**EXERCISE:**
What needs transcribing is the line with "You are a computer-use" and every line after it to the end of the records, exactly and alone, with no pictures.

[Stored items]

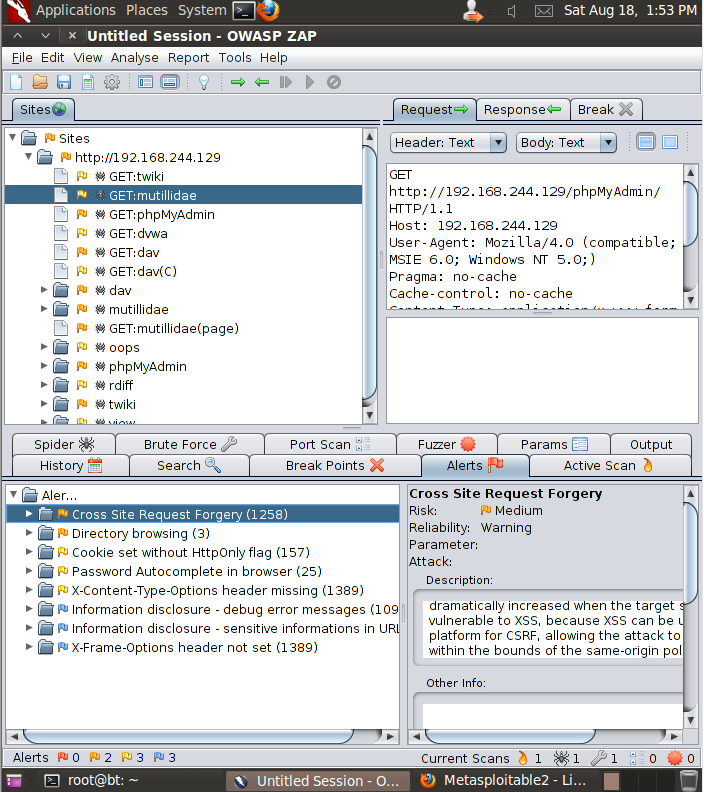Image resolution: width=704 pixels, height=792 pixels.
Task: Expand the phpMyAdmin folder in Sites tree
Action: click(x=44, y=366)
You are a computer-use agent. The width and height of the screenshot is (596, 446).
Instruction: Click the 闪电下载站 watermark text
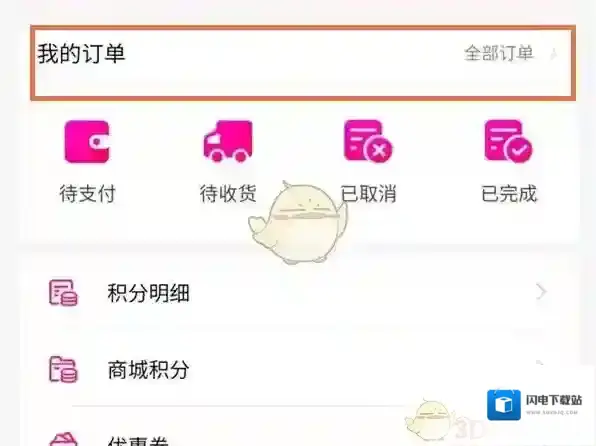(x=554, y=400)
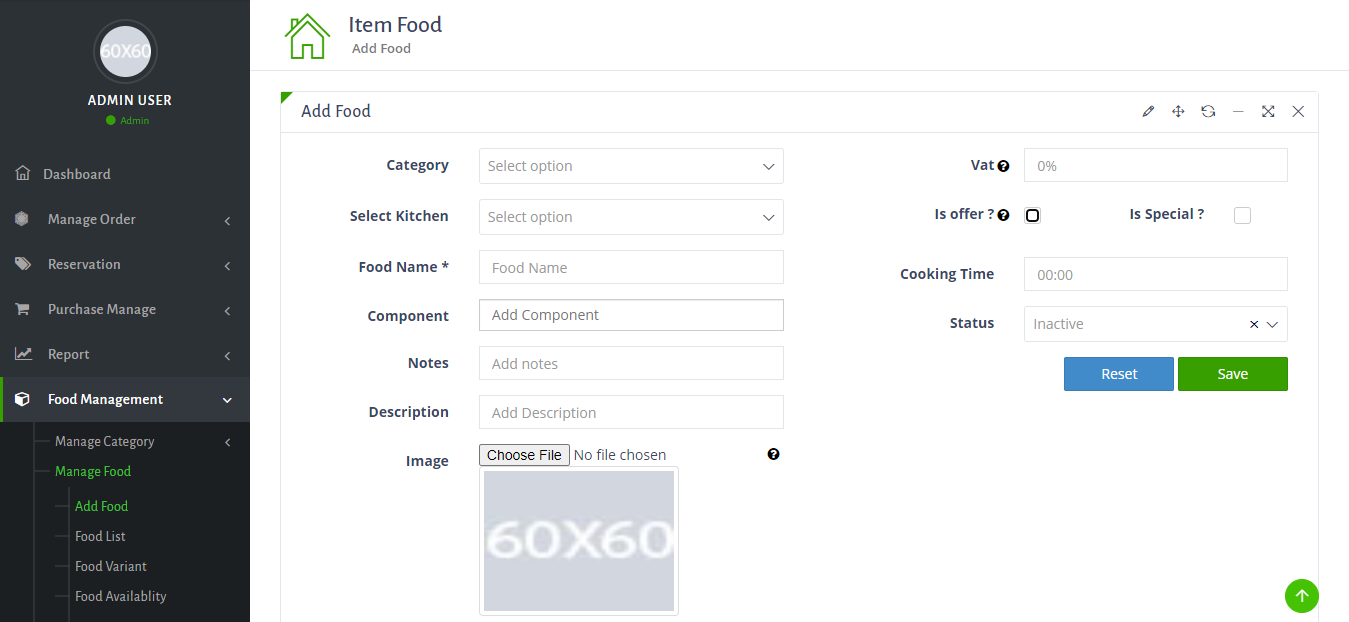The width and height of the screenshot is (1349, 622).
Task: Expand Add Food panel to fullscreen
Action: (x=1268, y=111)
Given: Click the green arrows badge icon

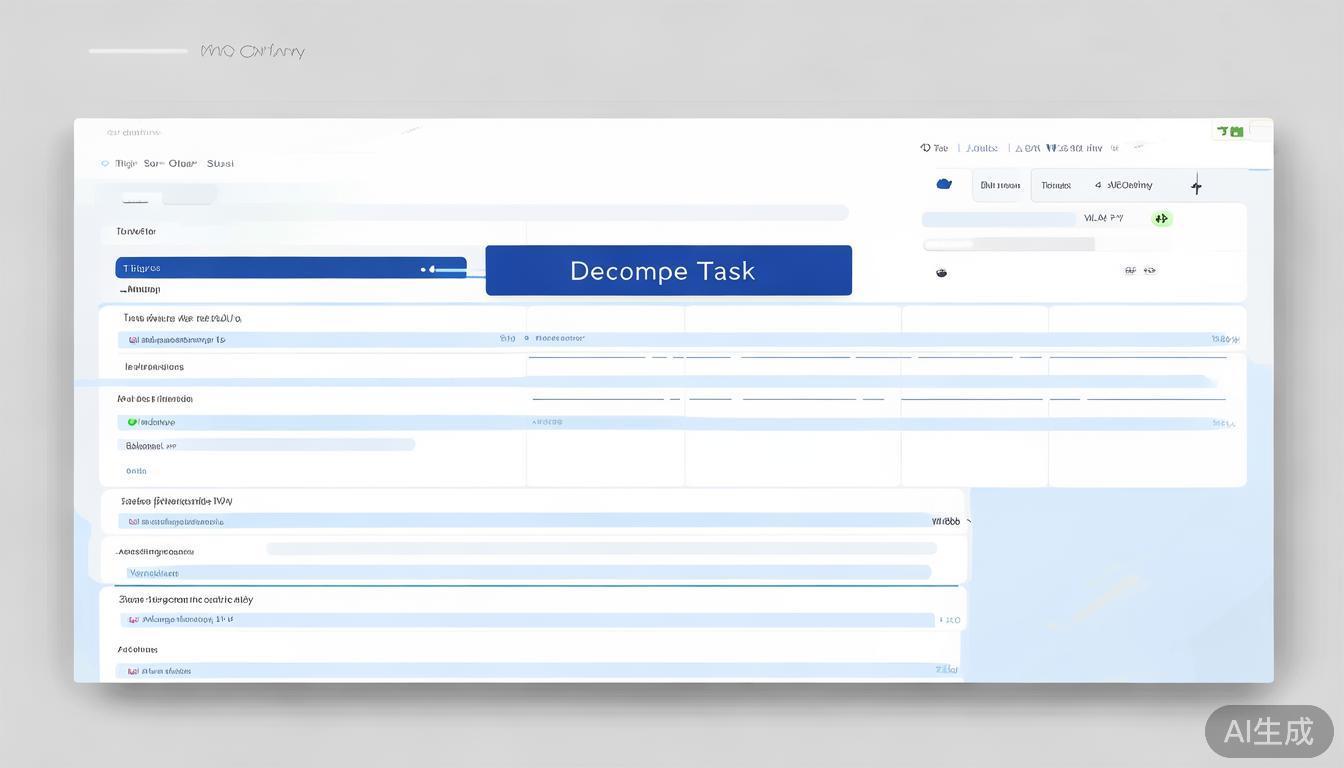Looking at the screenshot, I should pyautogui.click(x=1161, y=218).
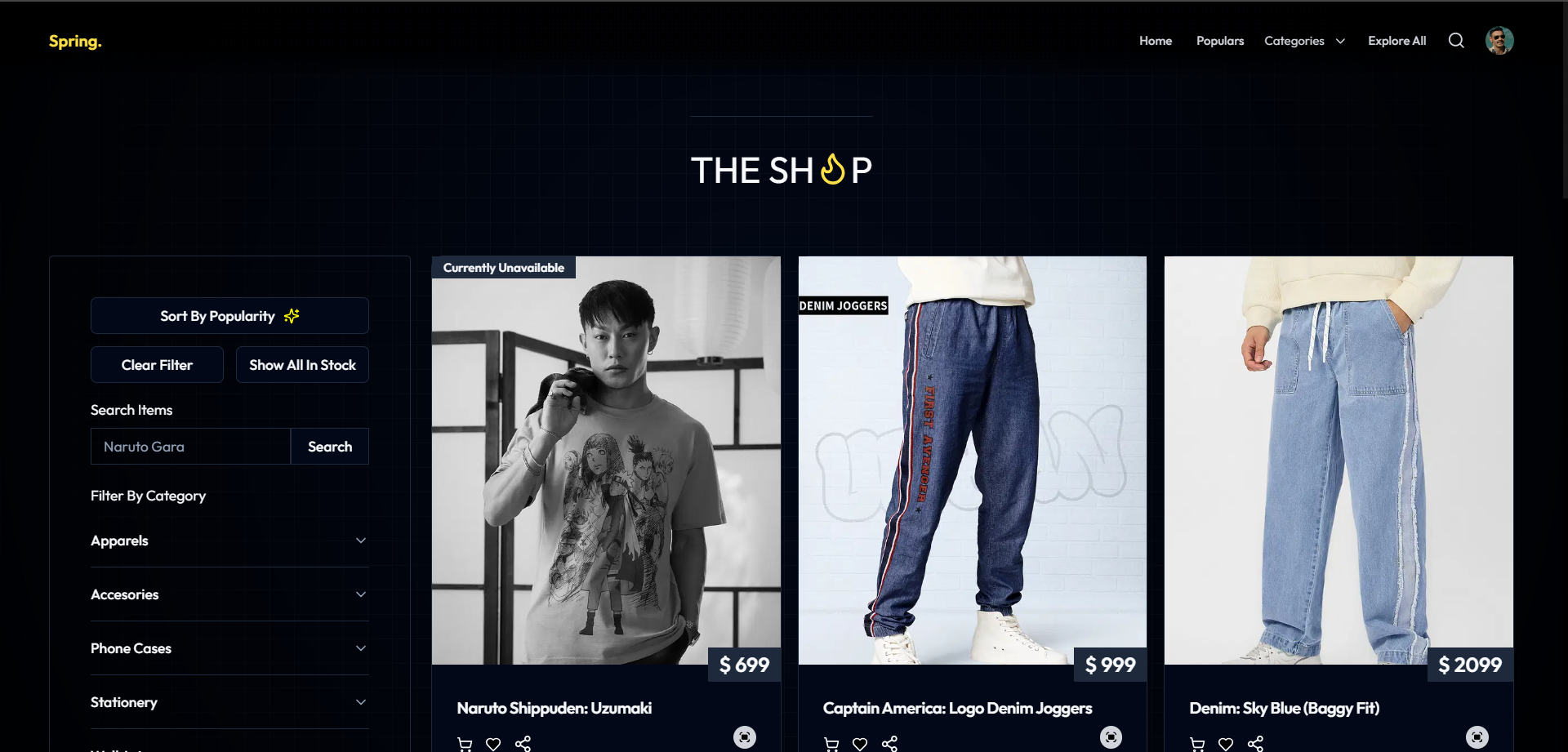Open the search magnifier icon in header
The image size is (1568, 752).
point(1456,41)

**WRITTEN SOLUTION:**
You are a computer-use agent. The width and height of the screenshot is (596, 446).
Instruction: Click the 闪电下载站 watermark text
(x=554, y=400)
The width and height of the screenshot is (1349, 622).
Task: Expand Add Food panel to fullscreen
Action: (x=1268, y=111)
Given: Click the green arrows badge icon

Looking at the screenshot, I should pyautogui.click(x=1161, y=218).
Open the search magnifier icon in header
The image size is (1568, 752).
point(1456,41)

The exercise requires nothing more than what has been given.